▸ WHAT YOU SHOULD DO
For the listing below, print exactly the lines from the line with "This screenshot has height=1100, width=2048." to the line with "The image size is (2576, 1338).", both included, and nothing beyond them.
□ □ □ □ □ □ □
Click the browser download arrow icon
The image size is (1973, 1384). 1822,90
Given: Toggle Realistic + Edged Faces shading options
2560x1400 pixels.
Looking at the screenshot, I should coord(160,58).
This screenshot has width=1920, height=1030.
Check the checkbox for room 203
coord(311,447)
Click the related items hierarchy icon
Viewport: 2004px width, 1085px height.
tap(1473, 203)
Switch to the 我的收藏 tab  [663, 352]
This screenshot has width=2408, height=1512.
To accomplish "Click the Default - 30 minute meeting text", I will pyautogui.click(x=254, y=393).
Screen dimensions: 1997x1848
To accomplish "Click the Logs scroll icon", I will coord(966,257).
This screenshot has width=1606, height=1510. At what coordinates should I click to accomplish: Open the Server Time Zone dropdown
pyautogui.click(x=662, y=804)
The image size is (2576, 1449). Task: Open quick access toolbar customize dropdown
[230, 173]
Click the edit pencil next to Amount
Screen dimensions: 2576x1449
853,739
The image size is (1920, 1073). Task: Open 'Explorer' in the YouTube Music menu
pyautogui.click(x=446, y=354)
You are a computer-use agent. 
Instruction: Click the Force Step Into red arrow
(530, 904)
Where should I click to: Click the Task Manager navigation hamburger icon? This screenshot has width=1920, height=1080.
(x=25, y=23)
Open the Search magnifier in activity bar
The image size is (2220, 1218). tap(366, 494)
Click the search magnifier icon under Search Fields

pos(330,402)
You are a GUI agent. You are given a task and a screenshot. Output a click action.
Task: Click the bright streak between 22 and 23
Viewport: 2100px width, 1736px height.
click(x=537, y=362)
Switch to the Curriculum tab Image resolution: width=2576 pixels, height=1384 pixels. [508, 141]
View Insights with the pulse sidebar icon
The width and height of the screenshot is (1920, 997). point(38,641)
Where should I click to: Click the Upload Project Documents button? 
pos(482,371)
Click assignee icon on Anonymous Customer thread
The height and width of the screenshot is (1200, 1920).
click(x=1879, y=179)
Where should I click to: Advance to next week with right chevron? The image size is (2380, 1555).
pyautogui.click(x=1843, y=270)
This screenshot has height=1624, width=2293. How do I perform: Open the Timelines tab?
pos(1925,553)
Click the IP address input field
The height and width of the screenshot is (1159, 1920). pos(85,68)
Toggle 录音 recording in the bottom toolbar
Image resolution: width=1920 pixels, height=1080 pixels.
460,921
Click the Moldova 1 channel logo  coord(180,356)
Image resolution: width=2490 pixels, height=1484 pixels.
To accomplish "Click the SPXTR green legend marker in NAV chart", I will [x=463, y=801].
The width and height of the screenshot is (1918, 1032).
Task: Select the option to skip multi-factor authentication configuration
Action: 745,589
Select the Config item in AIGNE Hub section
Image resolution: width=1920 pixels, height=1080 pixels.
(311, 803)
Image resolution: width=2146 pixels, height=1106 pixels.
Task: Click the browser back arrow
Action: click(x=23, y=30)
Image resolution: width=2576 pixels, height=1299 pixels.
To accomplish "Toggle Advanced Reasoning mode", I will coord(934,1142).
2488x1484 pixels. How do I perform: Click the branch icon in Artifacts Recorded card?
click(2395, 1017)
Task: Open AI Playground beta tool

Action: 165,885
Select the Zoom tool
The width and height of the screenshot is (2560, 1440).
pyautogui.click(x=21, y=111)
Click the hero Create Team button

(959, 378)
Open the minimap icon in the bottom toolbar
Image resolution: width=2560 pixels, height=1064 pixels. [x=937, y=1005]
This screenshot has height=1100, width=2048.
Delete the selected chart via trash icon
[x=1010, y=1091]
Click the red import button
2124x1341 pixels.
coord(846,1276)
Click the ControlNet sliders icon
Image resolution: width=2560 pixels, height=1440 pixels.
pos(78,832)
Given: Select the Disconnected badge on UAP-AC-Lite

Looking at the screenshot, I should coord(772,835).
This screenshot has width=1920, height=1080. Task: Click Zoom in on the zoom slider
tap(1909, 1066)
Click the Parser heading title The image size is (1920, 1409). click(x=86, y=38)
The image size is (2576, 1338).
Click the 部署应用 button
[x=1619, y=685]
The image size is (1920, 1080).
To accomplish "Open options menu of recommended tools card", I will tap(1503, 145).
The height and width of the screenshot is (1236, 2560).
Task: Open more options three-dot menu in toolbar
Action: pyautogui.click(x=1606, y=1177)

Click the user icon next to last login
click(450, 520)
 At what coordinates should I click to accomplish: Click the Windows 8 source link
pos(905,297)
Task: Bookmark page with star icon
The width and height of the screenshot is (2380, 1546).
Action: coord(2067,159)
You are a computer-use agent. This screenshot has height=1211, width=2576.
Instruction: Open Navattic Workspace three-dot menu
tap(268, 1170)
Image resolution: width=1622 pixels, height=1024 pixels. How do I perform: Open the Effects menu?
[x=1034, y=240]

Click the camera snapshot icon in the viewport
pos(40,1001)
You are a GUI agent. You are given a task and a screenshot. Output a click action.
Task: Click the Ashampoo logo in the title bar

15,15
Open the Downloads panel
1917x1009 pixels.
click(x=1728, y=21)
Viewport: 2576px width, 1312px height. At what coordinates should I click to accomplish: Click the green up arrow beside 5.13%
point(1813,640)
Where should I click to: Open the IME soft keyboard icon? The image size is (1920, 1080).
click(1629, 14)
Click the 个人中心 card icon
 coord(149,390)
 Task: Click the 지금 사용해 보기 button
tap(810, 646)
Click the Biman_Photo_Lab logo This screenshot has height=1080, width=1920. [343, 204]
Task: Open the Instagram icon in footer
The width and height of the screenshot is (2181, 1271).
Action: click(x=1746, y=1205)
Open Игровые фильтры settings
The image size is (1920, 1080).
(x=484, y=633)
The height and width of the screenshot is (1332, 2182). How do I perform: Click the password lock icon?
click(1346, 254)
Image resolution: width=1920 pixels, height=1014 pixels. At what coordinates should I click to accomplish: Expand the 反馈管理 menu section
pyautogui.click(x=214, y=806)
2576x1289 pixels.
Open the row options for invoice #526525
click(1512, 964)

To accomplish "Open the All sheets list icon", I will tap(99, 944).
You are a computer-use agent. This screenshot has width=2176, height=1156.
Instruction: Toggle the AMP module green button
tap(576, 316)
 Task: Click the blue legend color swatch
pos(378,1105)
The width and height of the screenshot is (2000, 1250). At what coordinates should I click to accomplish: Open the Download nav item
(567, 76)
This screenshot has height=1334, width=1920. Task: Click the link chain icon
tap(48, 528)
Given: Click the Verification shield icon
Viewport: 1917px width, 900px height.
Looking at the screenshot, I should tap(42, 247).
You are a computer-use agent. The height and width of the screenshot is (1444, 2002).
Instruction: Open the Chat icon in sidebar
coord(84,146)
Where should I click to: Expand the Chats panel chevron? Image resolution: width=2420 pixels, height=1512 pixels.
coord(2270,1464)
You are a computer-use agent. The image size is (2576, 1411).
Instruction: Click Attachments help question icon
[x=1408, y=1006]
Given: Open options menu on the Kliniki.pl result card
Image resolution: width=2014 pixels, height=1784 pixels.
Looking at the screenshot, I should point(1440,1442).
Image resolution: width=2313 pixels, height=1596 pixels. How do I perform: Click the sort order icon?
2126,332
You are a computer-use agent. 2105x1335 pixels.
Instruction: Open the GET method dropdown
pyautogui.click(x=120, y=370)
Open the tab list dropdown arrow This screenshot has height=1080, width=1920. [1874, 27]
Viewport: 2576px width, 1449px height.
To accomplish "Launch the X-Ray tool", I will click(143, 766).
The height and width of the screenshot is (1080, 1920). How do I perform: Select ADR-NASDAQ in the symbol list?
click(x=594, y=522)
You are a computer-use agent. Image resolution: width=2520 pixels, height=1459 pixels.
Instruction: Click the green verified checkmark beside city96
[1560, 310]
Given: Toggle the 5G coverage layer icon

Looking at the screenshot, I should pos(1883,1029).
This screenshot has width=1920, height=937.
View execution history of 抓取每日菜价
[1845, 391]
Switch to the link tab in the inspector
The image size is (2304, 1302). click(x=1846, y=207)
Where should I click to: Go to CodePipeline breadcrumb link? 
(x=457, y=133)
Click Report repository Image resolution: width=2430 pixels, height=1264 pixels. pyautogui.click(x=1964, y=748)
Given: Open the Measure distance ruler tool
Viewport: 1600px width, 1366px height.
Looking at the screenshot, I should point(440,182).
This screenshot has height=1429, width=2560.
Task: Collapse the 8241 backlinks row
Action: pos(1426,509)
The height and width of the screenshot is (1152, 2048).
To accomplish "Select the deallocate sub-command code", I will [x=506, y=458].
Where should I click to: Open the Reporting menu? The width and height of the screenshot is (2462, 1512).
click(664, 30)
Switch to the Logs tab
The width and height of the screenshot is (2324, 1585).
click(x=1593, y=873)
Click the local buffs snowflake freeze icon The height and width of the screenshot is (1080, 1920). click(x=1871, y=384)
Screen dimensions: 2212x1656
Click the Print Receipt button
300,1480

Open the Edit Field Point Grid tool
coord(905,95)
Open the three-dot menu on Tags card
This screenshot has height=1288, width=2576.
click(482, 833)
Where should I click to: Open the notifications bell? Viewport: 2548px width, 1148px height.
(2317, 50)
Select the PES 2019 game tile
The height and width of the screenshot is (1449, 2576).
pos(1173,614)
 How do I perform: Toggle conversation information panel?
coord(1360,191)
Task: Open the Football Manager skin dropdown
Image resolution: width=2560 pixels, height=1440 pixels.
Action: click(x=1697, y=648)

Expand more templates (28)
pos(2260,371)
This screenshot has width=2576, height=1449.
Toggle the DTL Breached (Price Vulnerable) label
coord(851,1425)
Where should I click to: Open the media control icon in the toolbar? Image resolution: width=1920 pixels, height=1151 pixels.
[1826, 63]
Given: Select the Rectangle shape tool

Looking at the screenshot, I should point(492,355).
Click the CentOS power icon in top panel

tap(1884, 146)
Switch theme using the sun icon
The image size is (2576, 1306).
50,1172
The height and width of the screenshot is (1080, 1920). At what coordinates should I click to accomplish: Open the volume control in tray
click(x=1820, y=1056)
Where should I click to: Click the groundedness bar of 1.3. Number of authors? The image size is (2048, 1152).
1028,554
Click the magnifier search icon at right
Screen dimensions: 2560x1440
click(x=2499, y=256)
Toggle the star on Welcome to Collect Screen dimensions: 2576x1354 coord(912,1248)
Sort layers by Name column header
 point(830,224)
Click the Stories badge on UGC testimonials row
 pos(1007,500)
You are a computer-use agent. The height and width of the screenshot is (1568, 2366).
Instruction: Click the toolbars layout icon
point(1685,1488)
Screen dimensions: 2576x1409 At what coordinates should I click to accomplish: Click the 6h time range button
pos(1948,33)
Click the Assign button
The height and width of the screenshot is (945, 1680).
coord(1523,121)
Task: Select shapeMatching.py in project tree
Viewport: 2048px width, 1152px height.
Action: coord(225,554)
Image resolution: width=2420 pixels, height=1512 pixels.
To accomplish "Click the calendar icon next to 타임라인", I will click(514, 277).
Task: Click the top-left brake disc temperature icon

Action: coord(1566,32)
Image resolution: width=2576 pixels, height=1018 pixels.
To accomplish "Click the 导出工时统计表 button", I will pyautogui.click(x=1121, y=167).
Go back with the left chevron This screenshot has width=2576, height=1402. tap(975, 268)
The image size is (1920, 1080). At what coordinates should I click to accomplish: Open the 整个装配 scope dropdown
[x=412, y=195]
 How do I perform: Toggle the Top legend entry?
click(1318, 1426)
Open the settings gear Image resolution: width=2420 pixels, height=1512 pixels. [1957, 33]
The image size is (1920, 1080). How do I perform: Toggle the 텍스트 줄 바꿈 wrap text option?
□ □ □ □ □ □ □
▸ TASK OUTPUT
This screenshot has height=1100, width=2048.
Delete the selected chart via trash icon
[x=1010, y=1091]
Click the red import button
2124x1341 pixels.
coord(846,1276)
Click the ControlNet sliders icon
Image resolution: width=2560 pixels, height=1440 pixels.
pos(78,832)
Given: Select the Disconnected badge on UAP-AC-Lite

Looking at the screenshot, I should coord(772,835).
This screenshot has width=1920, height=1080. Task: Click Zoom in on the zoom slider
tap(1909, 1066)
Click the Parser heading title The image size is (1920, 1409). click(x=86, y=38)
The image size is (2576, 1338).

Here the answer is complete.